Problem statement |
Copy each entry verbatim, excluding its images.
★ ★ ★ ★ ★
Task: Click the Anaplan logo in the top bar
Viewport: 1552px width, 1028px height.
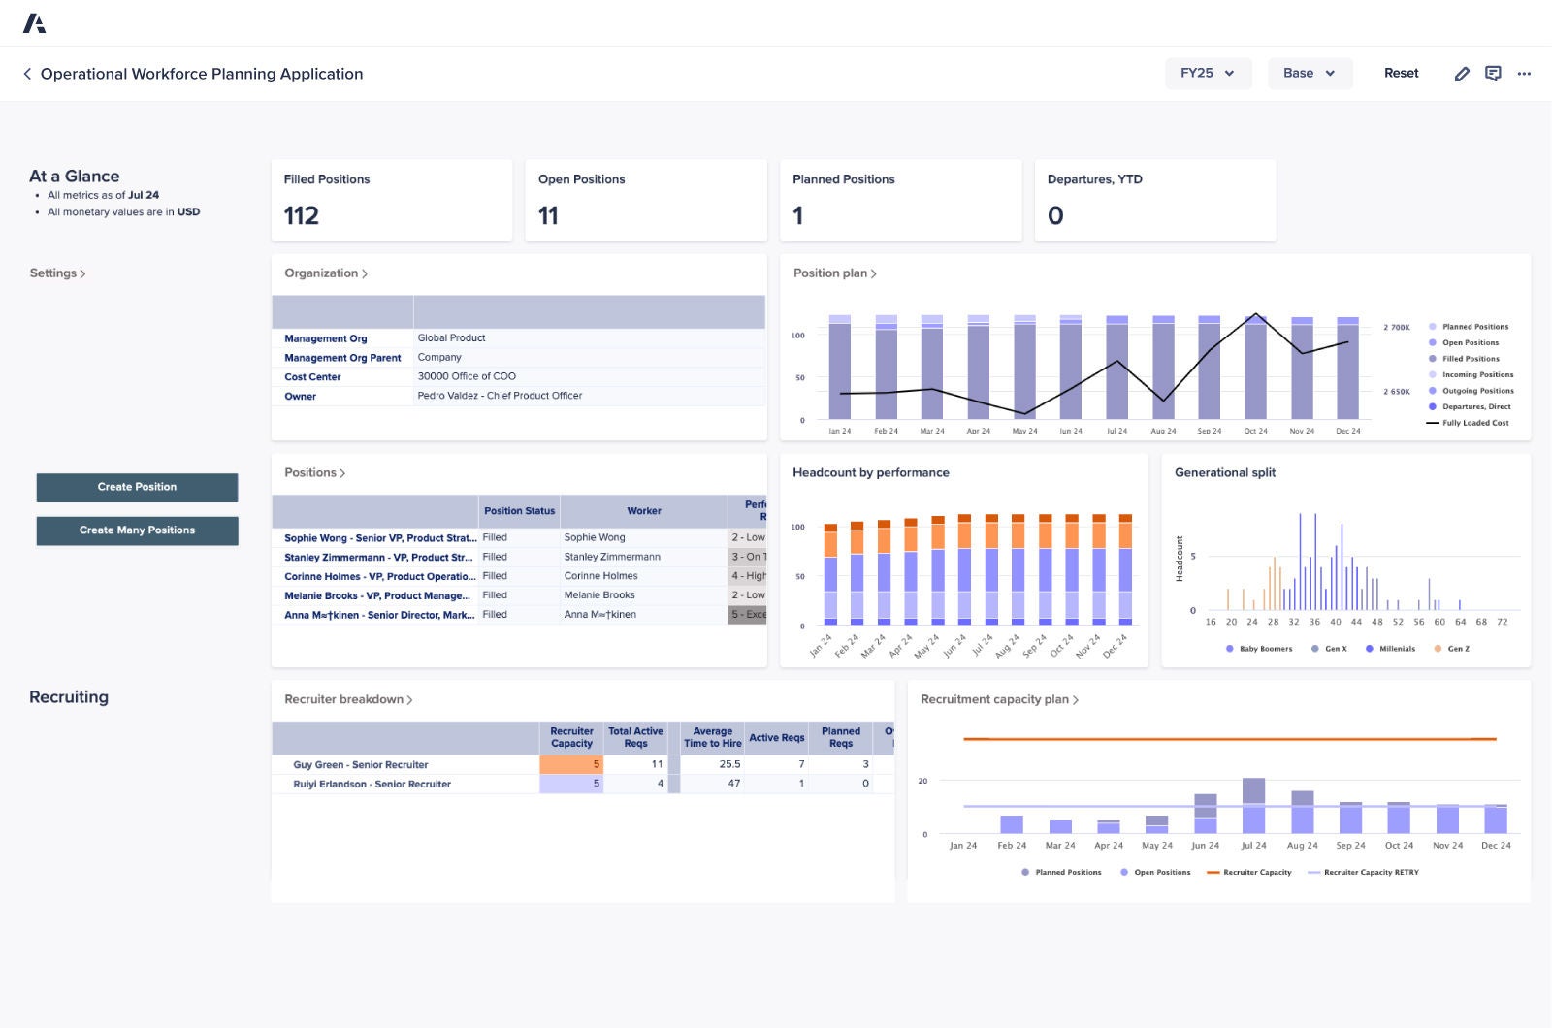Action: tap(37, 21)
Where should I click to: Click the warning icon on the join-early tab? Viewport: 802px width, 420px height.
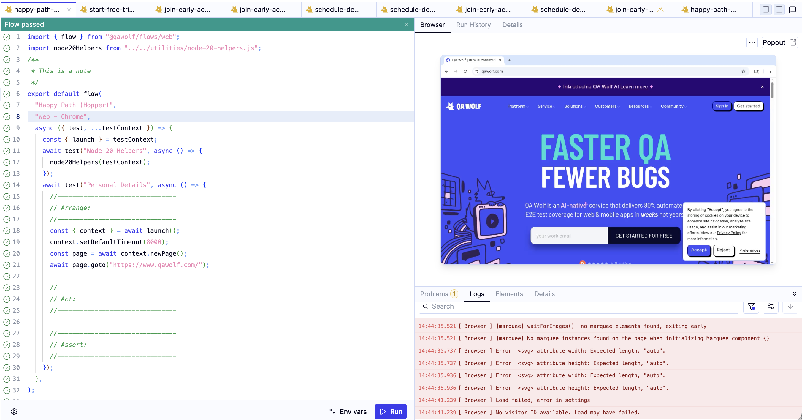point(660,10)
★ ★ ★ ★ ★
Expected answer |
Task: Click the Anaplan logo in the top bar
Viewport: 1552px width, 1028px height.
Action: tap(37, 21)
Where should I click to: Click the warning icon on the join-early tab? Viewport: 802px width, 420px height.
point(660,10)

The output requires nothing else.